Following criticism by rights groups, the Spanish government said it was due to a lack of space at immigration detention centres.
"We feel it is better that the migrants be held in a centre with the latest technology, with sanitary facilities, showers, heating, beds, sports areas than to put them in camps like in other countries," Interior Minister Juan Ignacio Zoido told radio Onda Cero.
Just under a thousand migrants, mainly Algerians, arrived on several boats in the south of Spain since Thursday, according to the interior ministry.
Half were intercepted near the coast of the southeastern region of Murcia and the "majority" of these were taken to a new jail that has yet to open in the southern town of Archidona near Malaga, local migrant rights group Malaga Acoge said.
"We are radically against this," the head of the group, Alejandro Cortina, told AFP.
"We don't know it they will have staff authorised to detect human trafficking, or if a judge will monitor this facility" as is the case with immigration detention centres, he added.
Migrants who arrive in Spain by boat are usually initially detained in police facilities for identification and processing before being sent to an immigration detention centre while their asylum claim is processed.

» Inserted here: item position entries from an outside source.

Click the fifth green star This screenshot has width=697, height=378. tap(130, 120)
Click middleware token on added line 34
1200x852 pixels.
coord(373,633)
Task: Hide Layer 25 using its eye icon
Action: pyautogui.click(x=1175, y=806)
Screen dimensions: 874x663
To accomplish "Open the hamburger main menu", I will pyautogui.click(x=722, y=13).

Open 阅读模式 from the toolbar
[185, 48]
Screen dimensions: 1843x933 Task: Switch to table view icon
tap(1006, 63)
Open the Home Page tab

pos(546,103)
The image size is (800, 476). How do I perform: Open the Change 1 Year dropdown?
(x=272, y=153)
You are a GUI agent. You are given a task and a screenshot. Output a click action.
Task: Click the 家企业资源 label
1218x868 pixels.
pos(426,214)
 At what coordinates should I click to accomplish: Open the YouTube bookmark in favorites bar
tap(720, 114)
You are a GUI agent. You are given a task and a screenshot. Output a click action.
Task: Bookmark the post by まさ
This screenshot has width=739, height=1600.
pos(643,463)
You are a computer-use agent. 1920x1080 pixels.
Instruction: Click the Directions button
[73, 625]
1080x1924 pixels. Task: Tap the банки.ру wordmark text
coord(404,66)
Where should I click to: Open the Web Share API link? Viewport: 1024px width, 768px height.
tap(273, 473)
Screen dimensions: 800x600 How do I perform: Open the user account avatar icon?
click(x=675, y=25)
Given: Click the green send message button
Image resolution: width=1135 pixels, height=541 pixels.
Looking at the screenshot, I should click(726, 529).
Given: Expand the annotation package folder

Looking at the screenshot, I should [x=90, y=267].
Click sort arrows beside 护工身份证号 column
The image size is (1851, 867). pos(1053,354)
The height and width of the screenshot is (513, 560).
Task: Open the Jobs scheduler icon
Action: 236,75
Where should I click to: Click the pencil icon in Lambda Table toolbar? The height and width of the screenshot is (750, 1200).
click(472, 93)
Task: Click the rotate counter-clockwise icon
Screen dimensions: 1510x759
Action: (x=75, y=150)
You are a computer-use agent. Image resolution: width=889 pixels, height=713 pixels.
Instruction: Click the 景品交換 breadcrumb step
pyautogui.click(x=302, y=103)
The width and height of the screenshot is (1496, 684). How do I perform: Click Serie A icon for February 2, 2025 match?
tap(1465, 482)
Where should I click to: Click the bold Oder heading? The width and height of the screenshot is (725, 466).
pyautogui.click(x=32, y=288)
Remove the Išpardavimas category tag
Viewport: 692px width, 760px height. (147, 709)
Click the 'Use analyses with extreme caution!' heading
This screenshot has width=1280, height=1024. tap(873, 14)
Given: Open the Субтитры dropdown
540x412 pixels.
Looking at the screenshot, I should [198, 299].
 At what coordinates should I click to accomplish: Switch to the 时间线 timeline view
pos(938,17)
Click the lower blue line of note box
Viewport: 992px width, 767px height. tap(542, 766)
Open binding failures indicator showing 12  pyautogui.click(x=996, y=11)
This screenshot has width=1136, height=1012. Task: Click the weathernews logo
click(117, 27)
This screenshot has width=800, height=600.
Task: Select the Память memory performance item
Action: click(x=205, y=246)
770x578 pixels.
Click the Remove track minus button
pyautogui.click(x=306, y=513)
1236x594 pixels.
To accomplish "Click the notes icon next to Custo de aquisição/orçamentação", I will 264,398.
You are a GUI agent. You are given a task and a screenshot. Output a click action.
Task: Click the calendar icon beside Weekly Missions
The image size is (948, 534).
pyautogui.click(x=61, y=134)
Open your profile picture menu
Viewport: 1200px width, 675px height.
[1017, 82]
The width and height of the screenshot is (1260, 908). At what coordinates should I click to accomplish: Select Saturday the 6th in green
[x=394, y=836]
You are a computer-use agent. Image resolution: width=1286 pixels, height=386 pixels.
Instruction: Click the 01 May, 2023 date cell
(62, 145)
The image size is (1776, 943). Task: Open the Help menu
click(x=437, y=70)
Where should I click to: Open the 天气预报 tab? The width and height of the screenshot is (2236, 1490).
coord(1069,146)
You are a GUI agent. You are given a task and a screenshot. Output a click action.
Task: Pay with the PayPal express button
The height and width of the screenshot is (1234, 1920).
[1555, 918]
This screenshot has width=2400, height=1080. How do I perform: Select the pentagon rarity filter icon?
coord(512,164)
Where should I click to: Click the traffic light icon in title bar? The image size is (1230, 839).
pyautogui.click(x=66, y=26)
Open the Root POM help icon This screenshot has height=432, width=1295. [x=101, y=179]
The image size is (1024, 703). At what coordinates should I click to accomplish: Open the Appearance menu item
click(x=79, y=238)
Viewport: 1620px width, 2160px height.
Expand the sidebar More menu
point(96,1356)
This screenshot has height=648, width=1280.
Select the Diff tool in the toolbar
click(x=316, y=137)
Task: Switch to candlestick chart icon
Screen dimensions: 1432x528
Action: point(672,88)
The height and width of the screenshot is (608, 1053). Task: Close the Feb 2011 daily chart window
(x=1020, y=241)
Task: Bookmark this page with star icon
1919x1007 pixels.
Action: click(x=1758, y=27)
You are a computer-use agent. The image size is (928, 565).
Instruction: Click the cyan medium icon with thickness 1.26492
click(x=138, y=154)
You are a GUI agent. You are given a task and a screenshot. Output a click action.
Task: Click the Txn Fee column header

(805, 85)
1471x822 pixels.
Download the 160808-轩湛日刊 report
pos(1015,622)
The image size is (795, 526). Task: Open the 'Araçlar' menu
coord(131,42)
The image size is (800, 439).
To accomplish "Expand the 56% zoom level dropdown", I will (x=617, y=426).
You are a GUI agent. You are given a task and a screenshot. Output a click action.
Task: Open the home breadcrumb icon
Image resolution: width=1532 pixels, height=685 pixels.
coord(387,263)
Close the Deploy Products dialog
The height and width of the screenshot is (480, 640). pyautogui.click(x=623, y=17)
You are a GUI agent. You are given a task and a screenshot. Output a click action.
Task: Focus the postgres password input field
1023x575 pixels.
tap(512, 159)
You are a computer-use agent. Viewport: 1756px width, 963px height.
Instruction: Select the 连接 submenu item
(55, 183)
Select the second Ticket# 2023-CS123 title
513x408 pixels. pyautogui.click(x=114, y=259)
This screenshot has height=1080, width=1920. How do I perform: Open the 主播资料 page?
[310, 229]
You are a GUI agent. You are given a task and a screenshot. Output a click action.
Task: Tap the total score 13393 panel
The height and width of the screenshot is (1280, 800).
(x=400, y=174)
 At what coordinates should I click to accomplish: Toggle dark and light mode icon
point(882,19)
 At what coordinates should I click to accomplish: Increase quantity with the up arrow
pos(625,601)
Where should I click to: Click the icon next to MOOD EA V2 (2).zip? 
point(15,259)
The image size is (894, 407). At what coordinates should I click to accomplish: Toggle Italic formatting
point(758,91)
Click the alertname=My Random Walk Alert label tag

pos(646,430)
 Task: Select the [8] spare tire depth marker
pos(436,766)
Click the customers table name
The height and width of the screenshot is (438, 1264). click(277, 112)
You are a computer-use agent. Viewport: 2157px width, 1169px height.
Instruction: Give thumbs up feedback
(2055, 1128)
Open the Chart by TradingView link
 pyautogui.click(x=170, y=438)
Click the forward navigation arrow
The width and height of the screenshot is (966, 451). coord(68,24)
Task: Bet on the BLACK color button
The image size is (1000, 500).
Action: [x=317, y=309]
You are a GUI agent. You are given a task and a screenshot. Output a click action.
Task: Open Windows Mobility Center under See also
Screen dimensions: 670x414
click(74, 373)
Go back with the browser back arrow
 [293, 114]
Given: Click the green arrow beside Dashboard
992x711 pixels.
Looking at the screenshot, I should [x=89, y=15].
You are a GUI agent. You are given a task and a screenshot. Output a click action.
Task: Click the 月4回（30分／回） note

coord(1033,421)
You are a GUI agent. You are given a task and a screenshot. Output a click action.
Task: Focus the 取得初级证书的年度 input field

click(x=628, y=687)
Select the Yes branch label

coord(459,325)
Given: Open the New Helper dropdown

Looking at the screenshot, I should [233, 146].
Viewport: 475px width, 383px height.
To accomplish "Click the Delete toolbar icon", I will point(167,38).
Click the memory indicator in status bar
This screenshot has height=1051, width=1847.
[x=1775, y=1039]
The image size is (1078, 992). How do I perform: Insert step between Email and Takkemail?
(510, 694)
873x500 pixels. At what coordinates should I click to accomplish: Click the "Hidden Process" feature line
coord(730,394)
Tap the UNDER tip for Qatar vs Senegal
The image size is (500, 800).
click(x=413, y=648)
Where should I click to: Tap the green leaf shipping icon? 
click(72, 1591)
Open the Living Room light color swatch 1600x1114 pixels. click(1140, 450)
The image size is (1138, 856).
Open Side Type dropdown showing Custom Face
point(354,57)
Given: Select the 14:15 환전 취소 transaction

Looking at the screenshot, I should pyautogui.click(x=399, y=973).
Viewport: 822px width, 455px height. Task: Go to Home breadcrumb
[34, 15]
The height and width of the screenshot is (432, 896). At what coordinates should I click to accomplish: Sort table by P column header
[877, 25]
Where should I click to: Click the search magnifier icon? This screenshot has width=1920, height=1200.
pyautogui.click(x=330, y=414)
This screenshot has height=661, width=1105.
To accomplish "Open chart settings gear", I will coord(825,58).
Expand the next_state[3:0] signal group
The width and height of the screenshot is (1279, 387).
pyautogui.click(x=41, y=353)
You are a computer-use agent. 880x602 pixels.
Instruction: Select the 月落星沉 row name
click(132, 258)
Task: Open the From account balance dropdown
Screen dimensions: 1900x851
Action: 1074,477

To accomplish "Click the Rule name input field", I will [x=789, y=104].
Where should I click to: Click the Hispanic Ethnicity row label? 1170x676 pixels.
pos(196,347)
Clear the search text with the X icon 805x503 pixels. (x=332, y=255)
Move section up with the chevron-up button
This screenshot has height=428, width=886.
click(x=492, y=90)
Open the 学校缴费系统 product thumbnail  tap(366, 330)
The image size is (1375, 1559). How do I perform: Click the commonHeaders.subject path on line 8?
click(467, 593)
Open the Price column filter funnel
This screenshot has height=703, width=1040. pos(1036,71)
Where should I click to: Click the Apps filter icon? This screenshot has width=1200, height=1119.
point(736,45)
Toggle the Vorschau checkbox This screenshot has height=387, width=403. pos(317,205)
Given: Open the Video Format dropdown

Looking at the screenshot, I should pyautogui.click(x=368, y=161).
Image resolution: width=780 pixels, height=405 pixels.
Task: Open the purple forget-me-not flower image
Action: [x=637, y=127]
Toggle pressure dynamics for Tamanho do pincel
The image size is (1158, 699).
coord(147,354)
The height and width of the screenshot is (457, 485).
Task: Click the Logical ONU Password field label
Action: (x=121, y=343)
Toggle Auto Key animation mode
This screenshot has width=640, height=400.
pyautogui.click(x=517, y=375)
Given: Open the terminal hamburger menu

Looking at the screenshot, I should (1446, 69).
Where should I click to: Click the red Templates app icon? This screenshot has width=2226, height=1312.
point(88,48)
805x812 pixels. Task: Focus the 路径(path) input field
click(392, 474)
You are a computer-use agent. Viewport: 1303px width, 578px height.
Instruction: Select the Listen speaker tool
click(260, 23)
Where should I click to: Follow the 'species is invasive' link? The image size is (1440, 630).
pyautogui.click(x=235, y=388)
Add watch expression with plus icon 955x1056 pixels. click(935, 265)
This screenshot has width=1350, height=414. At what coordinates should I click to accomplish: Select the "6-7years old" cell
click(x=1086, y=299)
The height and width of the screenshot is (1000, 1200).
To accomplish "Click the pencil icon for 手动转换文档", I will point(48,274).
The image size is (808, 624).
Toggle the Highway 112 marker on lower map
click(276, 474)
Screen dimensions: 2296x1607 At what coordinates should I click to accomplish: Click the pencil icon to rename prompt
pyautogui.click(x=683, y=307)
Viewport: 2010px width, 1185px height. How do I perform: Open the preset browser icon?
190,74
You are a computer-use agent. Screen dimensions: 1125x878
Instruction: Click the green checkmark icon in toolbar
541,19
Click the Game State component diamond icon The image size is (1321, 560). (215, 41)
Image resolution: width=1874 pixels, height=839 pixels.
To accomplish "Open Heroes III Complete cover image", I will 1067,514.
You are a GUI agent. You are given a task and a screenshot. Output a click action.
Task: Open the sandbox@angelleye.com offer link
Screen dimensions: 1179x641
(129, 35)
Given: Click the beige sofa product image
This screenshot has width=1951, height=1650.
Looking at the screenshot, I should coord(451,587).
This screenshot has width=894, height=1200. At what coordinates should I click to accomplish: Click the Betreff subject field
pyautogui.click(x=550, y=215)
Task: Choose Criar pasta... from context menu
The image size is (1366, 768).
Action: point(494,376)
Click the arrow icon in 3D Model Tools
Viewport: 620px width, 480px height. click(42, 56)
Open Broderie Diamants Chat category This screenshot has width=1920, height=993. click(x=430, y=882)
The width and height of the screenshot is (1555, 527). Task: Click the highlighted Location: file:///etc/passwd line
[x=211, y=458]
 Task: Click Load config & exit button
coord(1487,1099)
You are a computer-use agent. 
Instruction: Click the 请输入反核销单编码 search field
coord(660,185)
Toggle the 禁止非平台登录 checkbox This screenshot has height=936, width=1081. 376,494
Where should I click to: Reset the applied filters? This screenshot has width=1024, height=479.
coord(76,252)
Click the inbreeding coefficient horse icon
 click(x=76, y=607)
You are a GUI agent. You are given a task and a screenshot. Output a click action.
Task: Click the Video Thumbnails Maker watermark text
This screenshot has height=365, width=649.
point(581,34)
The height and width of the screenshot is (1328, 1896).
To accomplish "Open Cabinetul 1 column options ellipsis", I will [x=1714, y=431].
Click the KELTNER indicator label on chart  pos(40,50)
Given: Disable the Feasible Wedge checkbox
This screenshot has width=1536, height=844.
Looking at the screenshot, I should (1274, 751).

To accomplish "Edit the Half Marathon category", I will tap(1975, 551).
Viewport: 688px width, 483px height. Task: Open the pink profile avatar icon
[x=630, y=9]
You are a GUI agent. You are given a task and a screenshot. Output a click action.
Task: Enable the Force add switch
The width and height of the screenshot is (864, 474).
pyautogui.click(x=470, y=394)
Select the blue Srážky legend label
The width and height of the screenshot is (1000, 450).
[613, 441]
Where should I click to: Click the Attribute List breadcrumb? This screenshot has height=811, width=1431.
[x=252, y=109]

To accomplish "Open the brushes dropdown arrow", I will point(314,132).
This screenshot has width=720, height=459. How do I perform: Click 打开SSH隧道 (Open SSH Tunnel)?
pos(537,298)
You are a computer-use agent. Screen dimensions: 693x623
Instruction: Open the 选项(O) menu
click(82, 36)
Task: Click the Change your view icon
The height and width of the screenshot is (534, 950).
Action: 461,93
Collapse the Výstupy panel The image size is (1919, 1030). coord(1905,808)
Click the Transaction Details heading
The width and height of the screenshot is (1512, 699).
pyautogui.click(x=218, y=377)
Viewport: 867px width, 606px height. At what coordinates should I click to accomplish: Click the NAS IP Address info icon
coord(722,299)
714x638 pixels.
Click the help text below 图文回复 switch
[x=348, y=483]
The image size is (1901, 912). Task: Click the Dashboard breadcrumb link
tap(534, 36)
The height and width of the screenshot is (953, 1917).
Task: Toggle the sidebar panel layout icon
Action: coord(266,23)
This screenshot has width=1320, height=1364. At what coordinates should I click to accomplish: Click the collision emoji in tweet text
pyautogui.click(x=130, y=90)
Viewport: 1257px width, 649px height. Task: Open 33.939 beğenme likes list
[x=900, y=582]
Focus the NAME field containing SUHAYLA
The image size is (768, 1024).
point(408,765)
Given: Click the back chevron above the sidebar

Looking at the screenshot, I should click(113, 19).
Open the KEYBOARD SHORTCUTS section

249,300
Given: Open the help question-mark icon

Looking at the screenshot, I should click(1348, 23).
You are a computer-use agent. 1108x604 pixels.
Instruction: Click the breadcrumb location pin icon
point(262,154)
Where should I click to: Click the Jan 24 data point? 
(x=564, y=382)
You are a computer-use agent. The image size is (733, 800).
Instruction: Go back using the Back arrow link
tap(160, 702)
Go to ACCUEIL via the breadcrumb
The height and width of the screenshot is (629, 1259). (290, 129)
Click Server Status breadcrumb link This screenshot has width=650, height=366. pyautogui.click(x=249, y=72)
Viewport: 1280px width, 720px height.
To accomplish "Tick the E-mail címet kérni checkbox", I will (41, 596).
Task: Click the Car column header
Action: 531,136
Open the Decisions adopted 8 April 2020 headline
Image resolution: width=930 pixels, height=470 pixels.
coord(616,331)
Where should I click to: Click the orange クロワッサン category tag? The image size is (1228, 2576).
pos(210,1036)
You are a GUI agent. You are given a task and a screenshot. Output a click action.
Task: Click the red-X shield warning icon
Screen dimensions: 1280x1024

The Jesuit Migration Service, which aids migrants at these centres, also criticised the decision to house migrants at the jail which is set to open its doors to prisoners next year, saying it violated "rights and constitutional guarantees" and "unfairly criminalises people".
According to the International Organization for Migration (IOM), 17,687 migrants reached Spanish shores by boat between January 1 and November 15, compared to 5,445 during the same period in 2016.
While Italy received 114,000 migrants during this period, and Greece around 25,000, Spain is becoming an increasingly popular entry point into europe for migrants seeking to avoid passing through war-ravaged Libya.